Westerners spend around half of their incomes paying taxes (and regulatory costs, etc.) to governments that provide less than a South Asian extended family costing only ten or fifteen percent of one’s time and variable cash for rare big events. Looked at in that manner the weddings and festival obligations are the bargain of a millennium—or in the case of Nepal, two or three millennia.

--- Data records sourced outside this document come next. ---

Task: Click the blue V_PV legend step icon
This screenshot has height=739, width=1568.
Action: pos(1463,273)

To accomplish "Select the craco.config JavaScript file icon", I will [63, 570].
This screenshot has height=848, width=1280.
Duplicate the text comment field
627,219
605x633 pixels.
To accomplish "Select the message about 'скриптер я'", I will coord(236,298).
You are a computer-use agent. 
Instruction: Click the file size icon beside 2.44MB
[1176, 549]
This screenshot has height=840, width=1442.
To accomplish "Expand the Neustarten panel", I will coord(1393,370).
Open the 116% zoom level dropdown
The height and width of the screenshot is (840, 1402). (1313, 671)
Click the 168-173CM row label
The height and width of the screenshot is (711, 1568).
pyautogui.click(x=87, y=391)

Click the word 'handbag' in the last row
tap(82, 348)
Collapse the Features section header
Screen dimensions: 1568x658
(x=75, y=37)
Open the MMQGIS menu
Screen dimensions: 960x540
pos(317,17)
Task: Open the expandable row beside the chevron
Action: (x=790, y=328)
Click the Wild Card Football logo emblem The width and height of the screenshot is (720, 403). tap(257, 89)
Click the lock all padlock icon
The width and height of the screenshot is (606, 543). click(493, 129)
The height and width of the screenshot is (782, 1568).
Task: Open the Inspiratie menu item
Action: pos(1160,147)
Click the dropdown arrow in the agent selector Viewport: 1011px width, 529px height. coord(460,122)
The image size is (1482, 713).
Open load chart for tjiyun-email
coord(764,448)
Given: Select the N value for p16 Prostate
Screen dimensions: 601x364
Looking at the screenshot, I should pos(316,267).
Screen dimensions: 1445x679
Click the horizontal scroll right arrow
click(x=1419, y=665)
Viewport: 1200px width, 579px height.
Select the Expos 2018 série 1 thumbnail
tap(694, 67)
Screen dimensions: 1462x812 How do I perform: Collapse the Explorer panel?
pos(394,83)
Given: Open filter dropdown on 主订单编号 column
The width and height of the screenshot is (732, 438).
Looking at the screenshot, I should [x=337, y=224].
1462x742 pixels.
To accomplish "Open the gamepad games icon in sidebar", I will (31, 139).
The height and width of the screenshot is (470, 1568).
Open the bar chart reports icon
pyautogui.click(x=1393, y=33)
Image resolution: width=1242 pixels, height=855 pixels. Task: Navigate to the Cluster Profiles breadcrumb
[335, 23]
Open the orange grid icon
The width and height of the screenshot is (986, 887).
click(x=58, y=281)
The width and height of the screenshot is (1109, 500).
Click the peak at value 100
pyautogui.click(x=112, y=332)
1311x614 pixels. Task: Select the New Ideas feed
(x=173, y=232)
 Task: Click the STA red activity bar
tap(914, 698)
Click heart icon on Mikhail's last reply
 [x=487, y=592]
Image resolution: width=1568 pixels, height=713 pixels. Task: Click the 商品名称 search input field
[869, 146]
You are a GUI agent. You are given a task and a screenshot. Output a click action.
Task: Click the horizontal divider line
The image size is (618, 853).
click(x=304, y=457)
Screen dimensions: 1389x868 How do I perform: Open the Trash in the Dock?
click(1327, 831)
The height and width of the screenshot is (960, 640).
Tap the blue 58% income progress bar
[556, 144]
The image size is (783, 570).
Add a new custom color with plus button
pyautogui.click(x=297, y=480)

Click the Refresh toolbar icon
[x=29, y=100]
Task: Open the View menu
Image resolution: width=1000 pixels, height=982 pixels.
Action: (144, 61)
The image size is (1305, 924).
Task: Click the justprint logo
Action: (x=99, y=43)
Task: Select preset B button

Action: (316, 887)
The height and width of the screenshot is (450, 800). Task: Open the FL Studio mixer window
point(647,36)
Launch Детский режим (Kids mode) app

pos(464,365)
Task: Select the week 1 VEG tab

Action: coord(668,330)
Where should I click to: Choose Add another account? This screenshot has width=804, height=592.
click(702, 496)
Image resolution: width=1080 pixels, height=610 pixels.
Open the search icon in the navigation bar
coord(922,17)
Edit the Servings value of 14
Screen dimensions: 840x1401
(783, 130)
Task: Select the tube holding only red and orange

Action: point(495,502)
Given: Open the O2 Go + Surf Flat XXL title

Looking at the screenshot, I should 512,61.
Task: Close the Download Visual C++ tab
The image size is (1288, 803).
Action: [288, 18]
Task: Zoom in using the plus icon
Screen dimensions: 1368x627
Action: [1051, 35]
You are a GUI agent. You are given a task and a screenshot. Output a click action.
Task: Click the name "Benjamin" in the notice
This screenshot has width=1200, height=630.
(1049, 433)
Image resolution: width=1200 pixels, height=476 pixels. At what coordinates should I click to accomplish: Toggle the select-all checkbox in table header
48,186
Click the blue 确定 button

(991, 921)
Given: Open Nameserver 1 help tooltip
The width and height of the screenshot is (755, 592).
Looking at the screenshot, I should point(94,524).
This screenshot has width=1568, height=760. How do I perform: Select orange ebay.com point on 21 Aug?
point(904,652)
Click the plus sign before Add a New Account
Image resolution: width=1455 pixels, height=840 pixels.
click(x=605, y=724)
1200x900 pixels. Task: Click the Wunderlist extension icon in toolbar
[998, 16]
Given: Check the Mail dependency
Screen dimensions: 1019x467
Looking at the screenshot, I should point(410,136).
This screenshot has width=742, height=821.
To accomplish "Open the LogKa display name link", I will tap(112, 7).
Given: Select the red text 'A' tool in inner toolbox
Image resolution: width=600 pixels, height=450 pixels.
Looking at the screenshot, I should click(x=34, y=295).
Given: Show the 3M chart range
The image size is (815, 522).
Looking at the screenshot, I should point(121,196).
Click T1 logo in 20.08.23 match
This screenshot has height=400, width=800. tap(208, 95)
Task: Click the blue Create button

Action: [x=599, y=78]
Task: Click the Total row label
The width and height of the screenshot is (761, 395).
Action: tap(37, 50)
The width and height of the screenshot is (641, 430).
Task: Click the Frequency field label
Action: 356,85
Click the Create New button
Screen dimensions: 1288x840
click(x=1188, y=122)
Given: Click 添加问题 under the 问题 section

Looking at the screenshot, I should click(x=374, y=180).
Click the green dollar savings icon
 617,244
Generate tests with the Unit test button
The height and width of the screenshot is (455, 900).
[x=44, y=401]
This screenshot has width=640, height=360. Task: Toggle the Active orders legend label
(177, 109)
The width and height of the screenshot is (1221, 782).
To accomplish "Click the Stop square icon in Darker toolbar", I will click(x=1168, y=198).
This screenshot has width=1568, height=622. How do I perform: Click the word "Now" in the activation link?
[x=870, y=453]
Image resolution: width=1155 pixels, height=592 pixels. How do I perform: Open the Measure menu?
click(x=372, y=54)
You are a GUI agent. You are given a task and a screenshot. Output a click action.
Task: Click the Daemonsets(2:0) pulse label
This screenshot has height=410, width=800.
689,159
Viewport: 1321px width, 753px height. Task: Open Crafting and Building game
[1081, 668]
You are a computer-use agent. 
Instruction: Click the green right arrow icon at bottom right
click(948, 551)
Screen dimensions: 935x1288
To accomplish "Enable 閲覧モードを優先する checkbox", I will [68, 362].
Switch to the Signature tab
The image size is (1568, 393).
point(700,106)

The religious message of Dashain, beyond good triumphing over evil, celebrates Shakti or the one vast celestial power of which Durga is but one manifestation. Shakti embodies the creative and fertile, often latent in the male and active in the female. So it celebrates the Imaginative, while ancient extended family traditions reinforce the Conservative. Dashain is the main event for Nepal’s Imaginative Conservatives.